Material for the task

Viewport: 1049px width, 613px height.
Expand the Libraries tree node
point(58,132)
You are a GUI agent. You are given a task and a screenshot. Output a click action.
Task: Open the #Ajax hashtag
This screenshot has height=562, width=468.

Problem details
Every line of the material must be given again exactly.

Result for this exercise
Viewport: 1049px width, 613px height.
Expand the Libraries tree node
point(58,132)
You are a GUI agent. You are given a task and a screenshot. Output a click action.
Task: Open the #Ajax hashtag
This screenshot has height=562, width=468.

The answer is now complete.